The American poet Douglas Malloch wrote:

If you can’t be a pine on the top of the hill,
Be a scrub in the valley—but be
The best little scrub by the side of the rill;
Be a bush if you can’t be a tree.

If you can’t be a highway then just be a trail,
If you can’t be the sun be a star;
It isn’t by size that you win or you fail—
Be the best of whatever you are!

Sometimes we’re never content with what we have. One day Lord Congleton, a former missionary, overheard his Christian servant remarking in the kitchen: “Oh, if I only had five pounds I would be perfectly content”. Thinking over her statement, he decided that he would like to see someone who was perfectly content, so he went to the woman and said that he had overheard what she’d said in the kitchen, and he wanted to do something about it. So he reached into his pocket and lifted out a five-pound note and gave it to her, for which she thanked him very gratefully. Congleton went out the door of the kitchen, and for a moment he paused at the door unknown to her, and as soon as the woman thought he had gone she began to complain: “Why on earth didn’t I ask for 10 pounds?”

Learn to Live With Your Circumstances

Contentment comes not because we have conquered our circumstances, or we have learned how to change our circumstances, but we have learned how to live with our circumstances.

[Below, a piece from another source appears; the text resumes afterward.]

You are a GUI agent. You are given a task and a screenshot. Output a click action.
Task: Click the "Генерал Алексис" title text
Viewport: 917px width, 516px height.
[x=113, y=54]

A man on one occasion was justifiably proud about his garden, until one year he found a heavy crop of dandelions appearing all over the lawn. He tried everything he had ever heard of for getting rid of them but without any success. At last he wrote to a school of agriculture giving a list of the remedies he had tried, and he ended with this appeal: “What shall I do now?”

In due course the reply came: “We suggest that you learn to love them”.

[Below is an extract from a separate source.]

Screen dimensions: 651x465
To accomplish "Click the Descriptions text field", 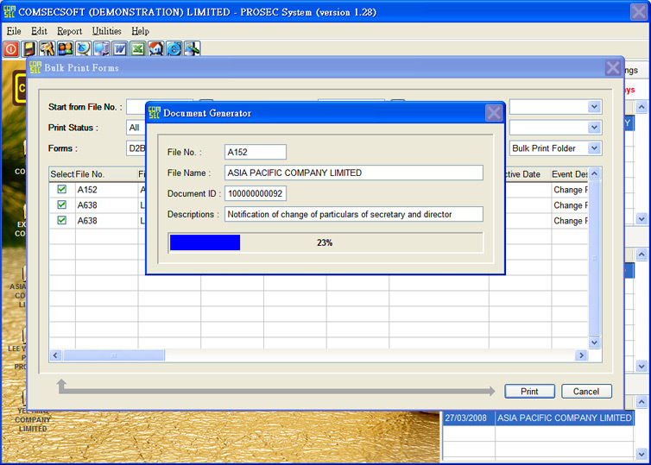I will pos(353,214).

I’m not suggesting that you love maybe what’s happening to you; I’m not suggesting that you even embrace it in love, but there is a joy and contentment that transcends life’s circumstances to the extent that you can learn to live with the peace of God in your heart through these circumstances.

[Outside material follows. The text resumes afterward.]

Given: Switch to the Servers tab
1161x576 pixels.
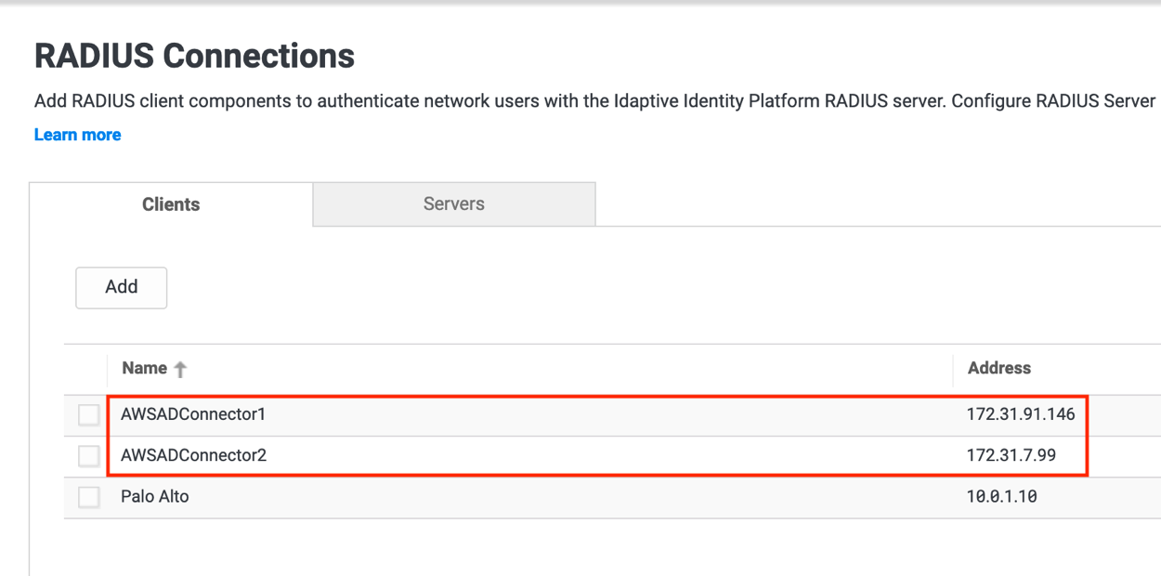Looking at the screenshot, I should click(x=453, y=203).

The reason why material things can never make people content is because they’re never able to get enough of them to satisfy their need and, really, their greed. John D. Rockefeller, the great multimillionaire, was asked how much money would be enough to him. He thought for a moment, and then he said: “Just a little more than one has”. Isn’t that it? Just a little more than one has—and the world’s wealthiest man has yet to say: “I have enough to be satisfied”.

God really is the source and supply of contentment. Jeremiah Burroughs, a popular preacher back in the 1600s, says in his book The Rare Jewel of Christian Contentment, “Contentment is realising that God has already provided everything we need for our greatest happiness.”